━━━━━ Input material ━━━━━

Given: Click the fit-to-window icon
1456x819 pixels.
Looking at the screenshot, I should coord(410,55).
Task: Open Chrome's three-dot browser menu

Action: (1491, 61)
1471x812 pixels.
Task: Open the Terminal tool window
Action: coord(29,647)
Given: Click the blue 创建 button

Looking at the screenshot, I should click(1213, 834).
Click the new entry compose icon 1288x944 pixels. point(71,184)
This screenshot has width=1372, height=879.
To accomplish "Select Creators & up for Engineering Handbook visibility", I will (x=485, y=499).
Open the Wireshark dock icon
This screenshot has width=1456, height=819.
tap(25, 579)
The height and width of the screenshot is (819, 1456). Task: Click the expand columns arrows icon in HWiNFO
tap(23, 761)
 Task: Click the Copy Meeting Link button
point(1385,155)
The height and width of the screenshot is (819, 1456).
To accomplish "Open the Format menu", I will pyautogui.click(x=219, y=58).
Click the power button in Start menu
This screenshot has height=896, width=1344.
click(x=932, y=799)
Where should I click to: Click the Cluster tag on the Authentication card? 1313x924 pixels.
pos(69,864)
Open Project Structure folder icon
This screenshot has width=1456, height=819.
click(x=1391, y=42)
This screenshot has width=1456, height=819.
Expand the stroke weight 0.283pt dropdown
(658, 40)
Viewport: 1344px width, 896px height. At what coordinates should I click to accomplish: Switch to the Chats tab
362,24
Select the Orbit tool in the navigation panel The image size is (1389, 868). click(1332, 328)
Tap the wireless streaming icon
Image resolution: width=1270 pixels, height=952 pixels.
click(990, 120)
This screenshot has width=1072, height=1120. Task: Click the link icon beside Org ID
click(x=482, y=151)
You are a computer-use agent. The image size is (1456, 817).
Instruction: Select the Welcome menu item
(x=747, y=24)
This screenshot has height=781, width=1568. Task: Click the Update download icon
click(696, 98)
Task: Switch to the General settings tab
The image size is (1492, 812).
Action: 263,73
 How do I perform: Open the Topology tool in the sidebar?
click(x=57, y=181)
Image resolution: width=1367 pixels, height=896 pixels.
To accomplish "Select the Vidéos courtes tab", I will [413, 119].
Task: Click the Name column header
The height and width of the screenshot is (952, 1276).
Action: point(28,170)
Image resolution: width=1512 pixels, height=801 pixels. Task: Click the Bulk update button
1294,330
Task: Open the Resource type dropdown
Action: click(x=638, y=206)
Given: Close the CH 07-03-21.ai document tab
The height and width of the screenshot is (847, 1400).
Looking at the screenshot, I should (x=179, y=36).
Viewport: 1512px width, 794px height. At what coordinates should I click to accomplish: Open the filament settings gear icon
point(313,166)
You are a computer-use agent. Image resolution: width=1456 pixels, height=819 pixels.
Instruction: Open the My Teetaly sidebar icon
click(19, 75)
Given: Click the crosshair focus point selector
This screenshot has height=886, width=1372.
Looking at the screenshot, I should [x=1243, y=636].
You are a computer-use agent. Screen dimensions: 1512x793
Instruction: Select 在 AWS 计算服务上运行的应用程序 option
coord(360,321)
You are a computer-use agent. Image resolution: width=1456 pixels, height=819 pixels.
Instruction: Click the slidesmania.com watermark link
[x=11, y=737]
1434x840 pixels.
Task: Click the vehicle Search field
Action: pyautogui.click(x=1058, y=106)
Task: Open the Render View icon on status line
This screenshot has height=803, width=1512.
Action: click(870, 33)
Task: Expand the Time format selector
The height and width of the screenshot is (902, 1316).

━━━━━

» **Instructions for the task**: Extract from the listing above the lines between the line containing "Viewport: 1344px width, 896px" and the line containing "Task: Click the Name column header", keeping both of those lines. Output nothing else.

» **Exercise answer**:
Viewport: 1344px width, 896px height. At what coordinates should I click to accomplish: Switch to the Chats tab
362,24
Select the Orbit tool in the navigation panel The image size is (1389, 868). click(1332, 328)
Tap the wireless streaming icon
Image resolution: width=1270 pixels, height=952 pixels.
click(990, 120)
This screenshot has width=1072, height=1120. Task: Click the link icon beside Org ID
click(x=482, y=151)
You are a computer-use agent. The image size is (1456, 817).
Instruction: Select the Welcome menu item
(x=747, y=24)
This screenshot has height=781, width=1568. Task: Click the Update download icon
click(696, 98)
Task: Switch to the General settings tab
The image size is (1492, 812).
Action: 263,73
 How do I perform: Open the Topology tool in the sidebar?
click(x=57, y=181)
Image resolution: width=1367 pixels, height=896 pixels.
To accomplish "Select the Vidéos courtes tab", I will [413, 119].
Task: Click the Name column header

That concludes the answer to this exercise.